(Saved entries)
● ● ●

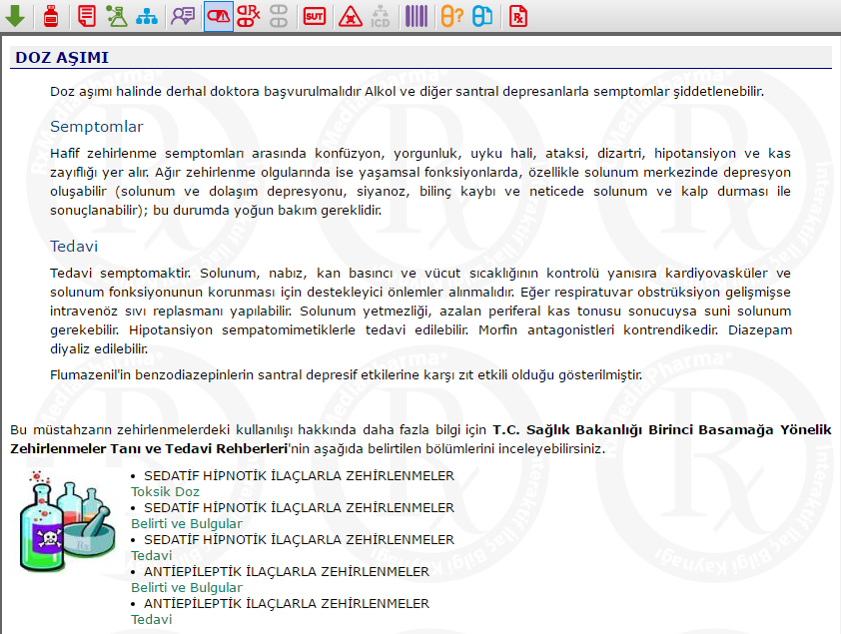The image size is (841, 634).
Task: Open the purple person with comment icon
Action: point(183,16)
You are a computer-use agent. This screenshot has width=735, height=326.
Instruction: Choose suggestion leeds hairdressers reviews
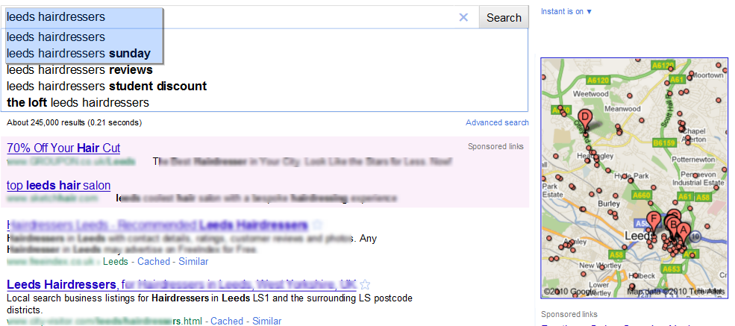point(80,70)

● ● ●

» Problem requirements
Repeat exactly the lines from the one containing "You are a computer-use" to the last line of the data above, both included, and write no pictures into the copy.

» Output of the task
You are a computer-use agent. This screenshot has width=735, height=326.
Instruction: Choose suggestion leeds hairdressers reviews
point(80,70)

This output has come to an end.